After averaging Eq. 39 over the ABL height one easily obtains the correspondence between the baroclinic terms of the geostrophic wind in the mixed-layer and the NH3D models

$$\begin{aligned} u_\mathrm{gm} - U_g = U_{g+} + U_{g_i} + U_\mathrm{gt} = \frac{1}{fz_i} \int ^{z_i}_0 - \frac{\partial \phi '}{\partial y} + \frac{\partial \phi '}{\partial \sigma } \frac{\sigma }{p_*} \frac{\partial p_*}{\partial y} dz. \end{aligned}$$

(40)

Note, that Eq. 40 differs from Eq. 16 as the latter is based on several assumptions of the mixed-layer model.

The baroclinic part of the x-component of the geostrophic wind vector right above the inversion height at \(z = z_{i+}\) is

$$\begin{aligned} U_{g+} = - \frac{\partial \phi '}{\partial y}\big |_{z=z_{i+}} + \frac{\partial \phi '}{\partial \sigma } \frac{\sigma }{p_*} \frac{\partial p_*}{\partial y}\big |_{z=z_{i+}}. \end{aligned}$$

(41)

It is not possible to define \(z_{i+}\) in the NH3D model exactly as in the mixed-layer model since there it is based on the assumption of an idealized structure of the ABL and its capping inversion.
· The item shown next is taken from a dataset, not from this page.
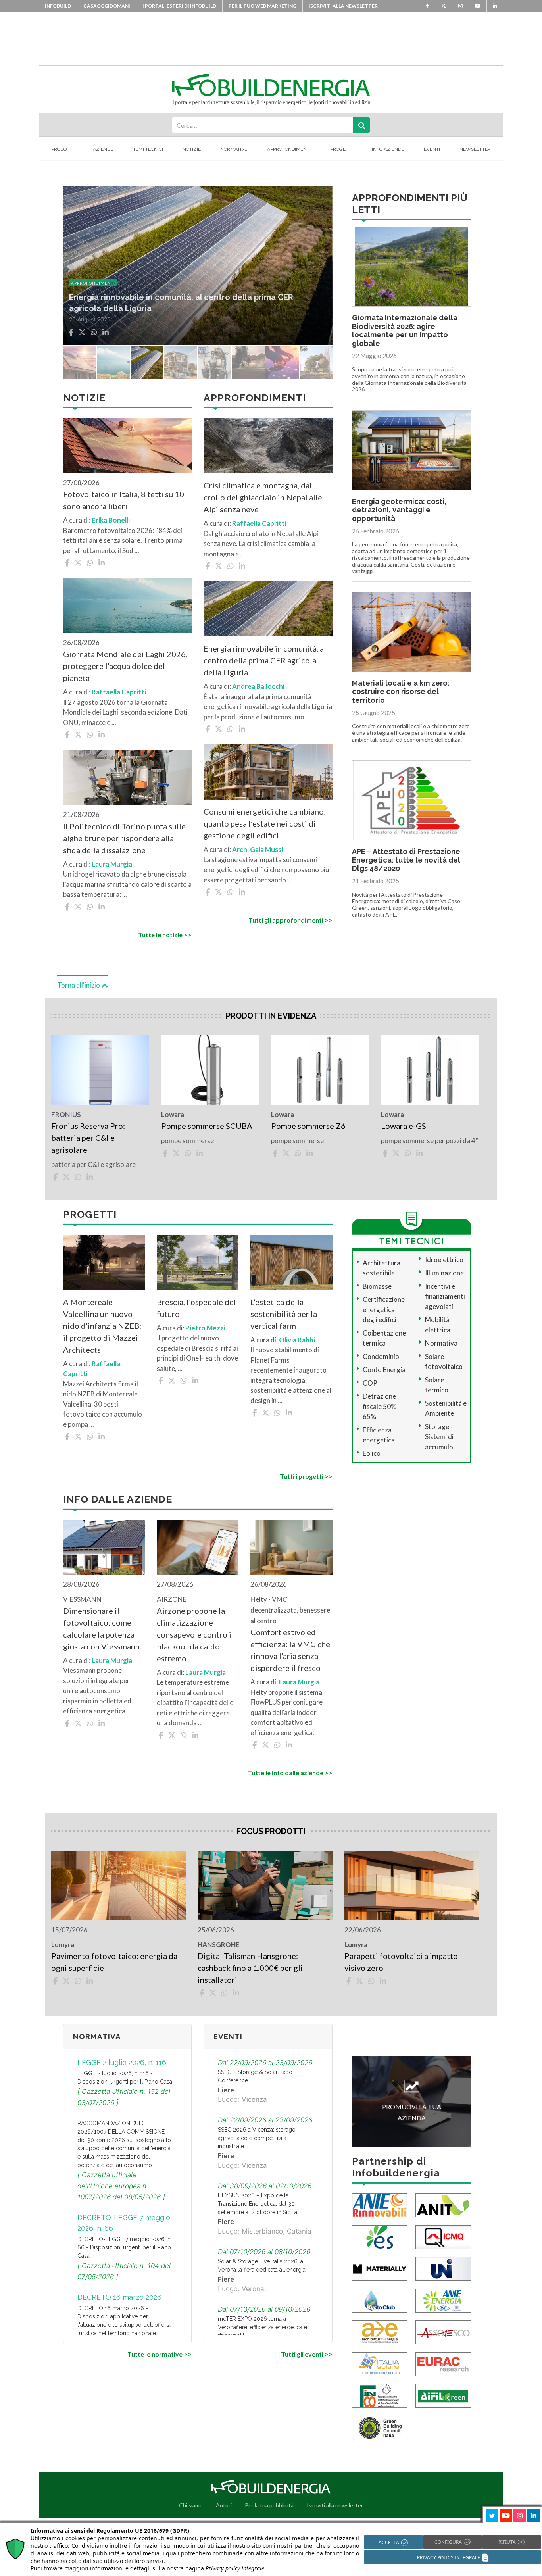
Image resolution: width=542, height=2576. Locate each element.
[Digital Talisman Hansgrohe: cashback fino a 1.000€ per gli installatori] (265, 1885)
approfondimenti (93, 283)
So, we evaluate the terms on the right-hand side of Eq. 41 at height \(z = (1 + \delta ) z_i\) with \(\delta =0.1\). We found that a variation of \(\delta \) by ± 50% changed the results presented in Sect. 5 only marginally.
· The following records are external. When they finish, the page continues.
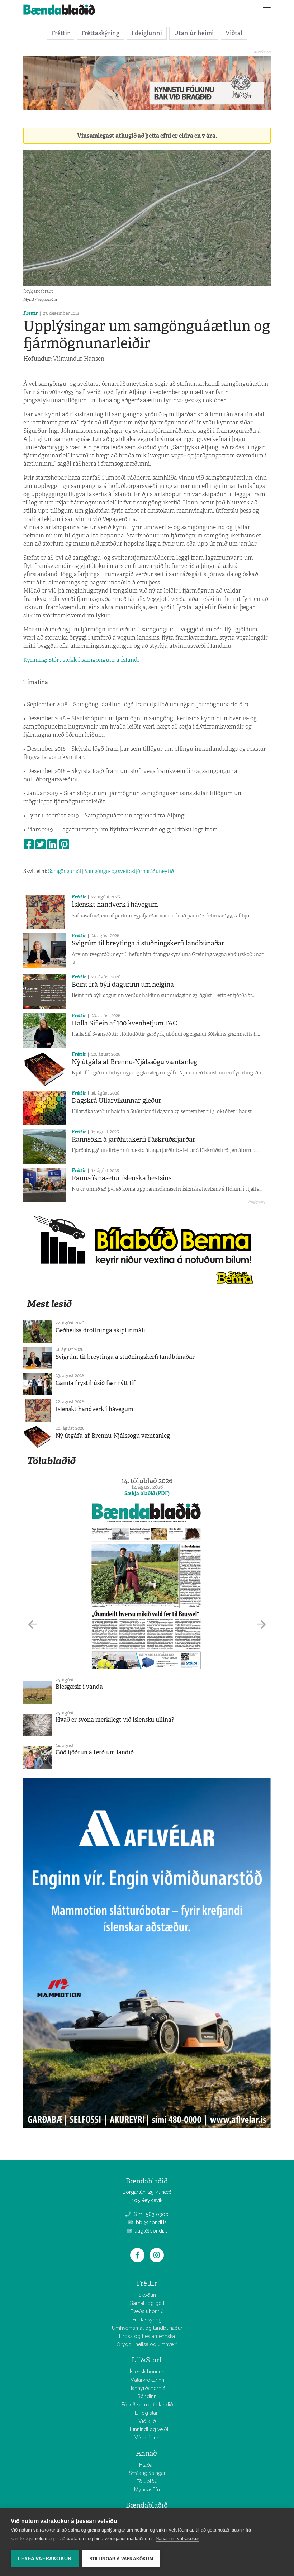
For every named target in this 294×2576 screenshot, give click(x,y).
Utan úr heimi (194, 33)
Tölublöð (147, 2481)
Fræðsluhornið (147, 2311)
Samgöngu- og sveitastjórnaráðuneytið (129, 871)
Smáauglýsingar (147, 2473)
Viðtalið (147, 2421)
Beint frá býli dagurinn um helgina (123, 984)
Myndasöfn (147, 2489)
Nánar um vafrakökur (177, 2538)
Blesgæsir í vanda (79, 1686)
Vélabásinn (147, 2437)
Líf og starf (147, 2413)
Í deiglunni (146, 33)
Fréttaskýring (100, 33)
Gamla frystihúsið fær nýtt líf (96, 1383)
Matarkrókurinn (147, 2380)
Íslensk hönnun (147, 2372)
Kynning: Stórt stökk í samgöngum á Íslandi (81, 660)
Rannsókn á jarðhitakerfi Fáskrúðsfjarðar (133, 1139)
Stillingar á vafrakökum (121, 2558)
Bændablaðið (147, 2505)
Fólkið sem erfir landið (147, 2404)
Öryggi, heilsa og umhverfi (147, 2344)
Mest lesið (49, 1304)
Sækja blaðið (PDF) (147, 1493)
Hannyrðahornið (147, 2388)
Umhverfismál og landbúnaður (147, 2328)
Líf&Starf (147, 2360)
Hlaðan (147, 2465)
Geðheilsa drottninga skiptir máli (100, 1330)
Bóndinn (147, 2396)
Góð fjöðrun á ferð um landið (95, 1752)
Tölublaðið (51, 1461)
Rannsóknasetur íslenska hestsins (121, 1178)
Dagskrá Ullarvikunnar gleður (116, 1100)
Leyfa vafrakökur (44, 2558)
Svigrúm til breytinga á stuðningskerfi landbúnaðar (148, 943)
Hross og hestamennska (147, 2336)
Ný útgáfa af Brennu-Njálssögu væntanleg (134, 1062)
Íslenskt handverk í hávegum (115, 904)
It is also impossible to evaluate \(U_\mathrm{gi}\) directly from the results of the NH3D model because one cannot give an exact location and value of the horizontal gradient of geopotential produced by the sloping inversion at the ABL top. However, it is sufficient to evaluate the sum \(U_\mathrm{gt} + U_\mathrm{gi}\) since we expect \(U_\mathrm{gi}\) to be a fraction of \(U_\mathrm{gt}\) according to Eq. 22 so that \(U_\mathrm{gt}/U_\mathrm{gi} \approx - (1+\beta )/2\beta \). The sum \(U_\mathrm{gt} + U_\mathrm{gi}\) is evaluated by subtracting the value of \(U_{g+}\) diagnosed using Eq. 41 from the value of \(U_{g+} + U_\mathrm{gi} + U_\mathrm{gt}\) diagnosed using Eq. 40.